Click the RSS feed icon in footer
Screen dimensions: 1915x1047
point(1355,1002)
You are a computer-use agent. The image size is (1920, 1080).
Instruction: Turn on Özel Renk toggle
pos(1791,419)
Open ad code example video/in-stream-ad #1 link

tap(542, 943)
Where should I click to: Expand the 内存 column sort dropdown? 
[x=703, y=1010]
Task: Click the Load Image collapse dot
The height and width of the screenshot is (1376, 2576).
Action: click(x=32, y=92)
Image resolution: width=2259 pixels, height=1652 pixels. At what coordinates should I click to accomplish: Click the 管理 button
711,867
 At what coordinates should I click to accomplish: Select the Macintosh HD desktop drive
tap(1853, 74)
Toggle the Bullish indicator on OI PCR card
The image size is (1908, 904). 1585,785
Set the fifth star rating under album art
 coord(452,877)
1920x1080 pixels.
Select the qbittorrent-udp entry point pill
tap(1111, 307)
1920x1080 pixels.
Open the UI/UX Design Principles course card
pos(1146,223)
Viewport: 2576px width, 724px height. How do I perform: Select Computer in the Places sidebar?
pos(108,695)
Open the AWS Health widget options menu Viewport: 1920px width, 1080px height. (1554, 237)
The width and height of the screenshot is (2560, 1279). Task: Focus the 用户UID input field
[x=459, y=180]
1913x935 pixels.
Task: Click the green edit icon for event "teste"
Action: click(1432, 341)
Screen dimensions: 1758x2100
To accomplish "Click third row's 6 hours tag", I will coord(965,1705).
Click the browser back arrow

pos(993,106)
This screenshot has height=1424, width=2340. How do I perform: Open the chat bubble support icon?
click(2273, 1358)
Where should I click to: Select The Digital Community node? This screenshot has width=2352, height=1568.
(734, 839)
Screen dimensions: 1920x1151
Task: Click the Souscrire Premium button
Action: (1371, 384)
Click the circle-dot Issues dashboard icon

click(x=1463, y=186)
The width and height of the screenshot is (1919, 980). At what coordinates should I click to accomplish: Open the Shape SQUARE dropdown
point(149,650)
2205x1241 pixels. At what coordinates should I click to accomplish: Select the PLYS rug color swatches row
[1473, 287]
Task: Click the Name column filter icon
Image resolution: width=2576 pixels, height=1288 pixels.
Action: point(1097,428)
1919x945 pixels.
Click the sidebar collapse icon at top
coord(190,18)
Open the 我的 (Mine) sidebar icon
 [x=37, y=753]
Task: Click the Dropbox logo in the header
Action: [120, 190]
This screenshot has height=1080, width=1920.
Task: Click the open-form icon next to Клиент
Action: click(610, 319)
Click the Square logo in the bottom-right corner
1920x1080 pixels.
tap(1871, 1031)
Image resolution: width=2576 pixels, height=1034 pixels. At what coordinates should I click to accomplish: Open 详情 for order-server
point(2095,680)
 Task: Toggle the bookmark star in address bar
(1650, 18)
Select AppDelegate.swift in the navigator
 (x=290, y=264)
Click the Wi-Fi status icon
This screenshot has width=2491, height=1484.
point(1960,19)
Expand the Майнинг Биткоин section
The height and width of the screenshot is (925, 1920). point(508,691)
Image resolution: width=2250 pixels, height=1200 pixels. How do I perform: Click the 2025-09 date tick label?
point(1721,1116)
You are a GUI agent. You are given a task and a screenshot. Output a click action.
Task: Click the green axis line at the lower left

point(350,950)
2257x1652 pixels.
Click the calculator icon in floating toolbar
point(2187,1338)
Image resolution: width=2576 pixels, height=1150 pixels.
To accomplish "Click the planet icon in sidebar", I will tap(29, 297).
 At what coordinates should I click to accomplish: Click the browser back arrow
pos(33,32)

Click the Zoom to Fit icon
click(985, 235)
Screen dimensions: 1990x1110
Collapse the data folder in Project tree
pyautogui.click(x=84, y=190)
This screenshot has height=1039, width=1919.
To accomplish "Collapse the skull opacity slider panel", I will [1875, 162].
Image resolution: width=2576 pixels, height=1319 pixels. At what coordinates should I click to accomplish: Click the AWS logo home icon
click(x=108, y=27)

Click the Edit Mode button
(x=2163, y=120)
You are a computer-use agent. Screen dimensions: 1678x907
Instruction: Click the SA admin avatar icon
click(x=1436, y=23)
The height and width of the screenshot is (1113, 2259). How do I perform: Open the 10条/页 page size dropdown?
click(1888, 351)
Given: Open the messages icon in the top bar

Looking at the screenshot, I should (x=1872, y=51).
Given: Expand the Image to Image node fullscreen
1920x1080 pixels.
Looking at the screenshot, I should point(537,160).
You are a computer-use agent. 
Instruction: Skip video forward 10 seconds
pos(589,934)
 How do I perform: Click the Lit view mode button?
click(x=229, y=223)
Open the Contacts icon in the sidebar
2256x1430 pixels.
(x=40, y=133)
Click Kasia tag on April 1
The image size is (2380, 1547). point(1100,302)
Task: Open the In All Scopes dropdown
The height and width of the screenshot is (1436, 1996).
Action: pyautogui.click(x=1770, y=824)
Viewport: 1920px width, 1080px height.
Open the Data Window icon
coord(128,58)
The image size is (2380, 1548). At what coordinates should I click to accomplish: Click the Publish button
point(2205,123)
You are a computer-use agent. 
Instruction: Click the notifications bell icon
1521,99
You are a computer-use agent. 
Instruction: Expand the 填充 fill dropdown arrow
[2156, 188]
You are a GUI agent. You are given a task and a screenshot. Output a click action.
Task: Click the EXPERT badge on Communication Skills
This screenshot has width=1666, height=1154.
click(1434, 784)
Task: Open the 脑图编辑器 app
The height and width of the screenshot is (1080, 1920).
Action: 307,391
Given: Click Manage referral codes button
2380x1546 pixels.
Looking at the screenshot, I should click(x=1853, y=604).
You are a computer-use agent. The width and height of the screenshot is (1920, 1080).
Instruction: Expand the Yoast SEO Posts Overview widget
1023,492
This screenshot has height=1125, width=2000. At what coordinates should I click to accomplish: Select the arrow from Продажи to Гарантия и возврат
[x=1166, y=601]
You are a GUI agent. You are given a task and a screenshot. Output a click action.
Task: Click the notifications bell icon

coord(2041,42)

Problem statement:
The records above, in their entirety, need to be set down again exactly.

Response to the exercise:
Click the RSS feed icon in footer
Screen dimensions: 1915x1047
point(1355,1002)
You are a computer-use agent. The image size is (1920, 1080).
Instruction: Turn on Özel Renk toggle
pos(1791,419)
Open ad code example video/in-stream-ad #1 link

tap(542, 943)
Where should I click to: Expand the 内存 column sort dropdown? 
[x=703, y=1010]
Task: Click the Load Image collapse dot
The height and width of the screenshot is (1376, 2576).
Action: click(x=32, y=92)
Image resolution: width=2259 pixels, height=1652 pixels. At what coordinates should I click to accomplish: Click the 管理 button
711,867
 At what coordinates should I click to accomplish: Select the Macintosh HD desktop drive
tap(1853, 74)
Toggle the Bullish indicator on OI PCR card
The image size is (1908, 904). 1585,785
Set the fifth star rating under album art
 coord(452,877)
1920x1080 pixels.
Select the qbittorrent-udp entry point pill
tap(1111, 307)
1920x1080 pixels.
Open the UI/UX Design Principles course card
pos(1146,223)
Viewport: 2576px width, 724px height. How do I perform: Select Computer in the Places sidebar?
pos(108,695)
Open the AWS Health widget options menu Viewport: 1920px width, 1080px height. (1554, 237)
The width and height of the screenshot is (2560, 1279). Task: Focus the 用户UID input field
[x=459, y=180]
1913x935 pixels.
Task: Click the green edit icon for event "teste"
Action: click(1432, 341)
Screen dimensions: 1758x2100
To accomplish "Click third row's 6 hours tag", I will coord(965,1705).
Click the browser back arrow

pos(993,106)
This screenshot has height=1424, width=2340. How do I perform: Open the chat bubble support icon?
click(2273, 1358)
Where should I click to: Select The Digital Community node? This screenshot has width=2352, height=1568.
(734, 839)
Screen dimensions: 1920x1151
Task: Click the Souscrire Premium button
Action: (1371, 384)
Click the circle-dot Issues dashboard icon

click(x=1463, y=186)
The width and height of the screenshot is (1919, 980). At what coordinates should I click to accomplish: Open the Shape SQUARE dropdown
point(149,650)
2205x1241 pixels. At what coordinates should I click to accomplish: Select the PLYS rug color swatches row
[1473, 287]
Task: Click the Name column filter icon
Image resolution: width=2576 pixels, height=1288 pixels.
Action: point(1097,428)
1919x945 pixels.
Click the sidebar collapse icon at top
coord(190,18)
Open the 我的 (Mine) sidebar icon
 [x=37, y=753]
Task: Click the Dropbox logo in the header
Action: [120, 190]
This screenshot has height=1080, width=1920.
Task: Click the open-form icon next to Клиент
Action: click(610, 319)
Click the Square logo in the bottom-right corner
1920x1080 pixels.
tap(1871, 1031)
Image resolution: width=2576 pixels, height=1034 pixels. At what coordinates should I click to accomplish: Open 详情 for order-server
point(2095,680)
 Task: Toggle the bookmark star in address bar
(1650, 18)
Select AppDelegate.swift in the navigator
 (x=290, y=264)
Click the Wi-Fi status icon
This screenshot has width=2491, height=1484.
point(1960,19)
Expand the Майнинг Биткоин section
The height and width of the screenshot is (925, 1920). point(508,691)
Image resolution: width=2250 pixels, height=1200 pixels. How do I perform: Click the 2025-09 date tick label?
point(1721,1116)
You are a GUI agent. You are given a task and a screenshot. Output a click action.
Task: Click the green axis line at the lower left

point(350,950)
2257x1652 pixels.
Click the calculator icon in floating toolbar
point(2187,1338)
Image resolution: width=2576 pixels, height=1150 pixels.
To accomplish "Click the planet icon in sidebar", I will tap(29, 297).
 At what coordinates should I click to accomplish: Click the browser back arrow
pos(33,32)

Click the Zoom to Fit icon
click(985, 235)
Screen dimensions: 1990x1110
Collapse the data folder in Project tree
pyautogui.click(x=84, y=190)
This screenshot has height=1039, width=1919.
To accomplish "Collapse the skull opacity slider panel", I will [1875, 162].
Image resolution: width=2576 pixels, height=1319 pixels. At what coordinates should I click to accomplish: Click the AWS logo home icon
click(x=108, y=27)

Click the Edit Mode button
(x=2163, y=120)
You are a computer-use agent. Screen dimensions: 1678x907
Instruction: Click the SA admin avatar icon
click(x=1436, y=23)
The height and width of the screenshot is (1113, 2259). How do I perform: Open the 10条/页 page size dropdown?
click(1888, 351)
Given: Open the messages icon in the top bar

Looking at the screenshot, I should (x=1872, y=51).
Given: Expand the Image to Image node fullscreen
1920x1080 pixels.
Looking at the screenshot, I should point(537,160).
You are a computer-use agent. 
Instruction: Skip video forward 10 seconds
pos(589,934)
 How do I perform: Click the Lit view mode button?
click(x=229, y=223)
Open the Contacts icon in the sidebar
2256x1430 pixels.
(x=40, y=133)
Click Kasia tag on April 1
The image size is (2380, 1547). point(1100,302)
Task: Open the In All Scopes dropdown
The height and width of the screenshot is (1436, 1996).
Action: pyautogui.click(x=1770, y=824)
Viewport: 1920px width, 1080px height.
Open the Data Window icon
coord(128,58)
The image size is (2380, 1548). At what coordinates should I click to accomplish: Click the Publish button
point(2205,123)
You are a computer-use agent. 
Instruction: Click the notifications bell icon
1521,99
You are a computer-use agent. 
Instruction: Expand the 填充 fill dropdown arrow
[2156, 188]
You are a GUI agent. You are given a task and a screenshot. Output a click action.
Task: Click the EXPERT badge on Communication Skills
This screenshot has width=1666, height=1154.
click(1434, 784)
Task: Open the 脑图编辑器 app
The height and width of the screenshot is (1080, 1920).
Action: 307,391
Given: Click Manage referral codes button
2380x1546 pixels.
Looking at the screenshot, I should click(x=1853, y=604).
You are a computer-use agent. The width and height of the screenshot is (1920, 1080).
Instruction: Expand the Yoast SEO Posts Overview widget
1023,492
This screenshot has height=1125, width=2000. At what coordinates should I click to accomplish: Select the arrow from Продажи to Гарантия и возврат
[x=1166, y=601]
You are a GUI agent. You are given a task and a screenshot. Output a click action.
Task: Click the notifications bell icon

coord(2041,42)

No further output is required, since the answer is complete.